The Sunlight Foundation recently announced they are planning to build on data.gov to allow “community participation so that people can submit their own data sources” (including support for adding data that is not open such as data with noncommercial restrictions).
They’ve also been working on a list of Data Consumer Requirements – which includes things like:
- Downloadable data sets should be available for regular time periods (i.e., by month, year).
- Proprietary data formats, and non-malleable formats should be avoided wherever possible (i.e., Excel, PDF, etc.).
In addition to data.gov (which was launched back in May), the last few months have seen the launch of several other prominent catalogues for government data, including:
- New Zealand’s Opengovt.org.nz
- .. an attempt to collate the many different datasets available through the New Zealand Government Departments and Local Bodies
- The USA’s IT Dashboard
- The IT Dashboard provides the public with an online window into the details of Federal information technology investments and provides users with the ability to track the progress of investments over time.
Many of the issues being discussed are things we’ve thought about in relation to CKAN – our registry of (collections of) open data and open content.
Here are a few suggestions for those building catalogues for (open) government data based on our experience developing CKAN:
- Make the catalogue itself open!
- By using a legal tool such as CC0, the PDDL or the ODbL to make your data catalogue’s metadata open (even if some of the data it describes isn’t), you ensure that the fruits of your hard work can be integrated with that of others! Also, by making the code open source you allow others to re-use and build on it.
- All of CKAN’s code and data is available under an open license – which lets other projects like Infochimps use it.
- Let others download the catalogue data in bulk (not just via an API)
- Create a regular dump of the metadata in your catalogue describing the data – so that your work can be built upon.
- CKAN’s data dump is updated daily.
- Include information on how to get the data, and how it can be used
- In addition to basic details such as title and description, it should be made clear how to get the data, and how it can be used. If it is in the public domain make this explicit (or use a legal tool, such as CC0 or the PDDL). If it is available under the terms of a license – make this explicit and include the text or a link.
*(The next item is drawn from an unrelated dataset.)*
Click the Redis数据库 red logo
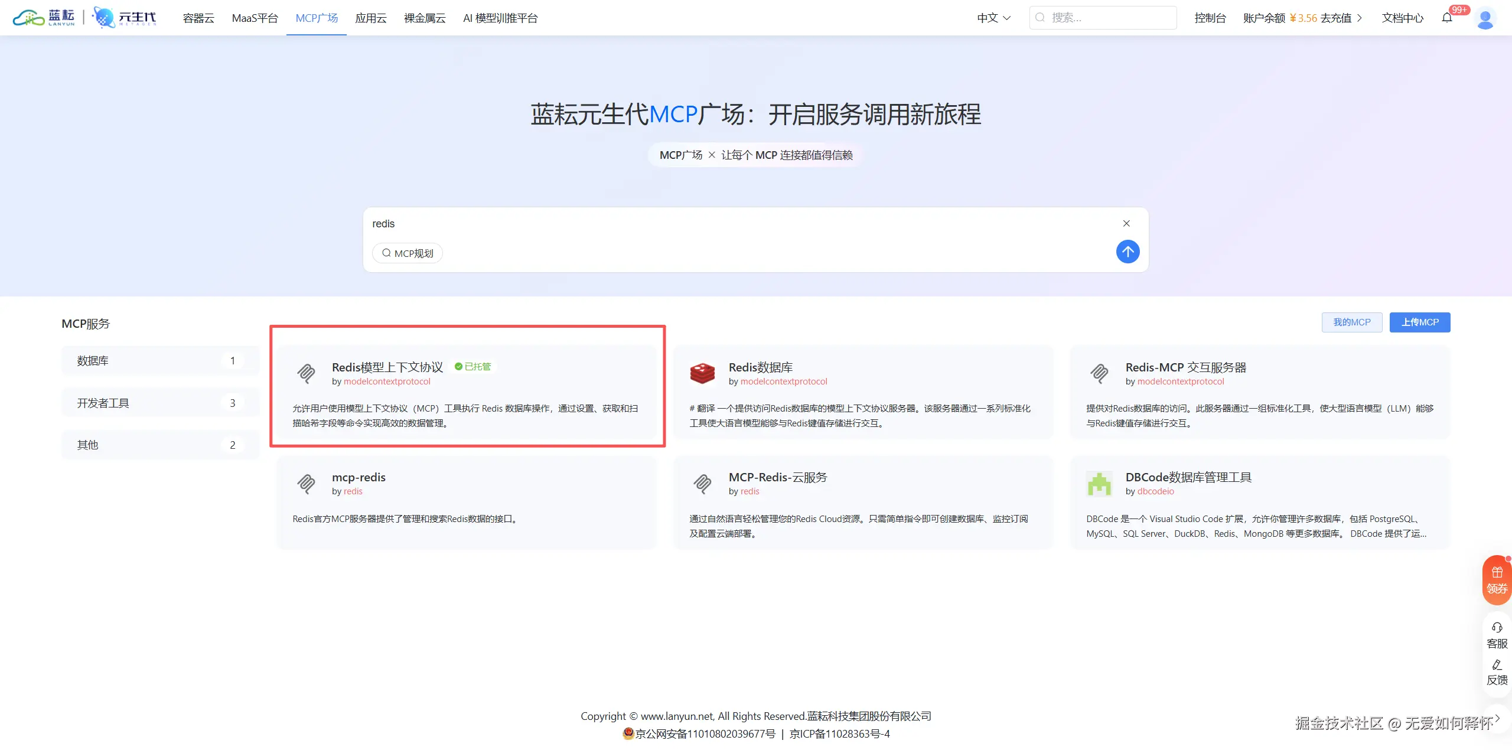The image size is (1512, 750). [x=702, y=373]
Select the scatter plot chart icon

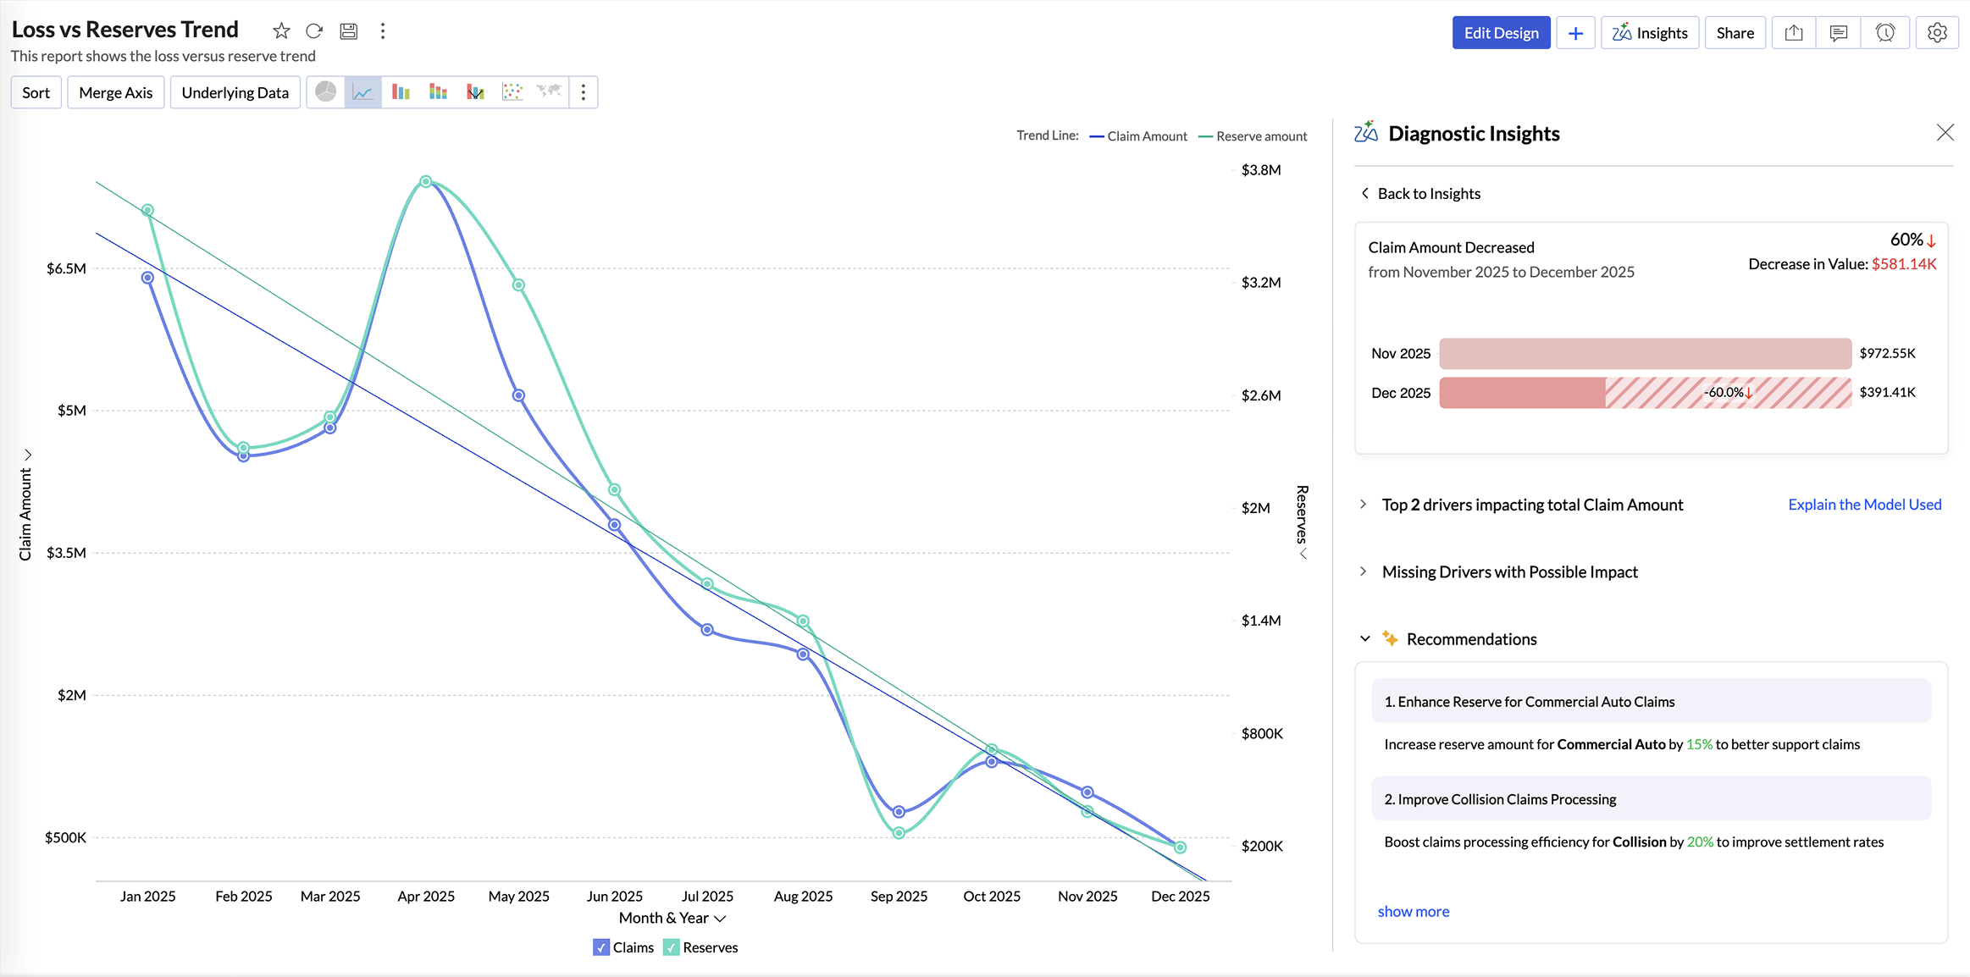coord(512,91)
- Each entry on CKAN includes a license field, which includes a drop down menu for common open content/data licenses and tools, as well as licenses for Free/Open Source Software. There is also a free text field for any further details.
- Make it versioned!
- If you are going to allow people to add items to or edit the catalogue you might consider making it versioned like a wiki. This allows others to see changes that have been made to each item – which can be useful for reversing and otherwise keeping track of user contributions.
- You can see the history of changes for each item on CKAN. Furthermore the CKAN’s code (and its domain model) are versioned.
What features do you think are important in catalogues for open government data? We’d love to hear what you think!